◆ **Task objective**
The copy you produce must hold every record exactly, and none of the images.

--- START ---

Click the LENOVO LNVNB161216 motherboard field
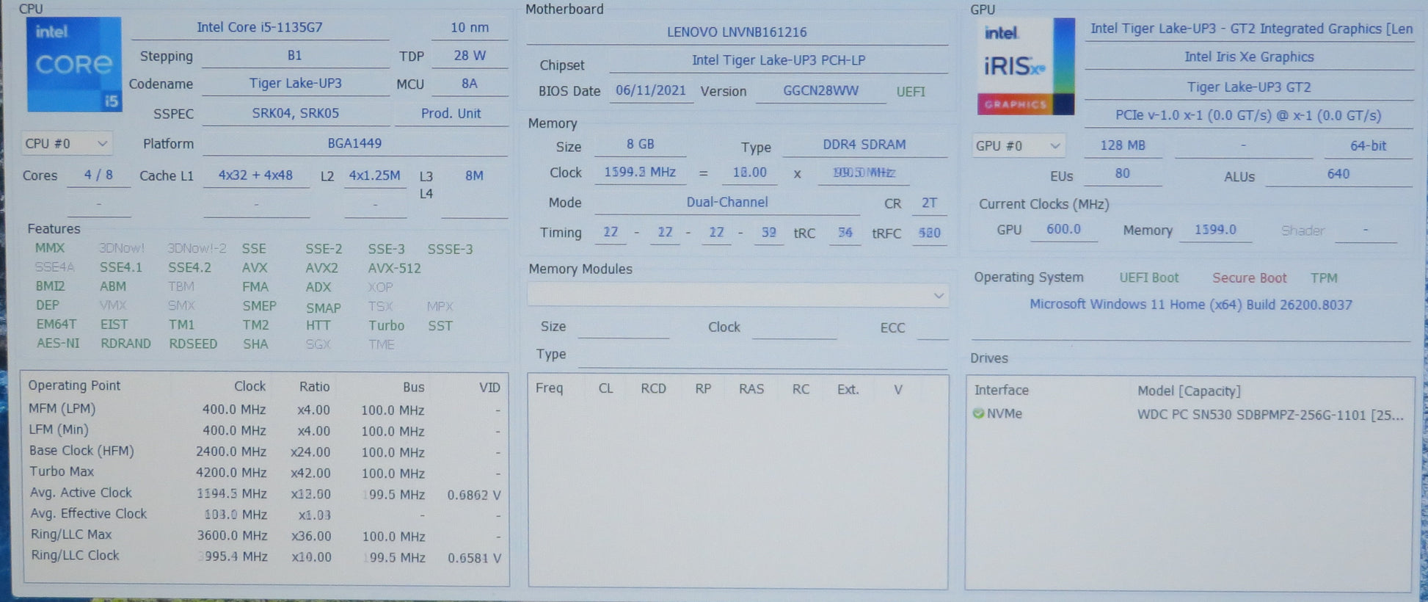This screenshot has width=1428, height=602. [737, 32]
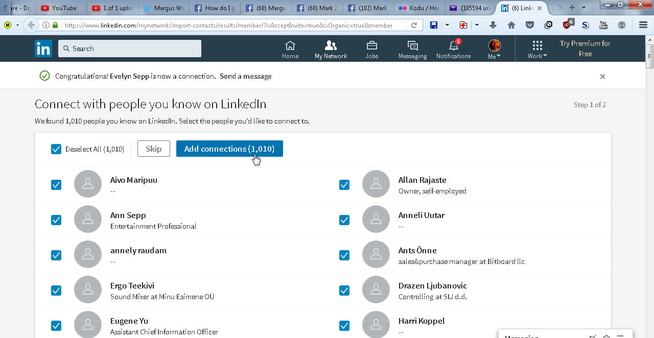Uncheck Aivo Maripuu's checkbox
Screen dimensions: 654x338
(x=56, y=185)
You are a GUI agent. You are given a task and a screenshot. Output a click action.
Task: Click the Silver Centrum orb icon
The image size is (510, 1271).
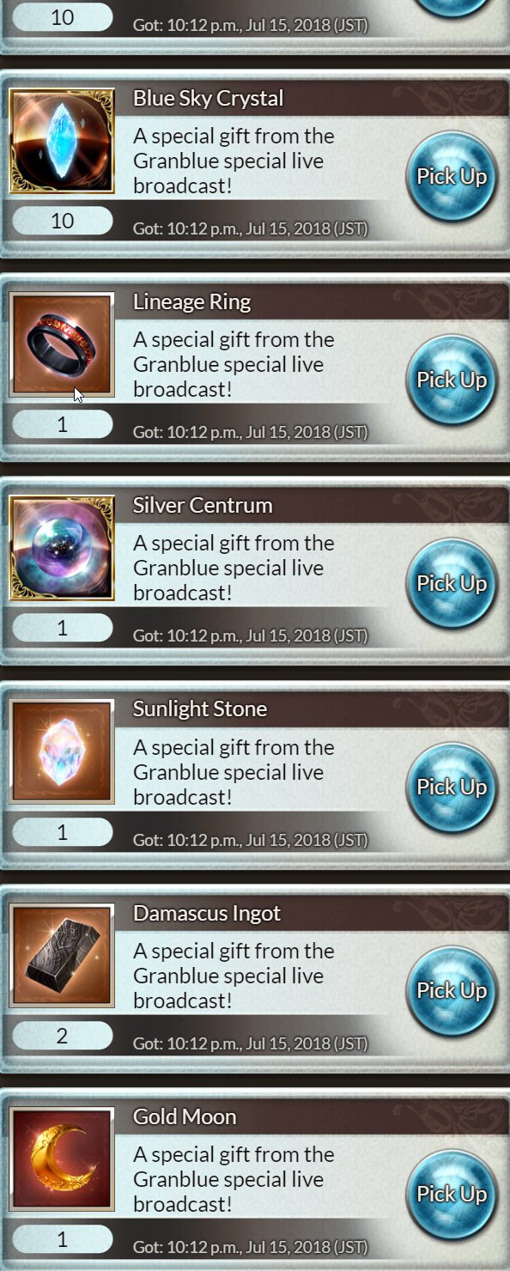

--- END ---

◆ **Answer space**
Click the LENOVO LNVNB161216 motherboard field
This screenshot has width=1428, height=602. [737, 32]
Uncheck Aivo Maripuu's checkbox
Screen dimensions: 654x338
(x=56, y=185)
You are a GUI agent. You are given a task and a screenshot. Output a click action.
Task: Click the Silver Centrum orb icon
The image size is (510, 1271).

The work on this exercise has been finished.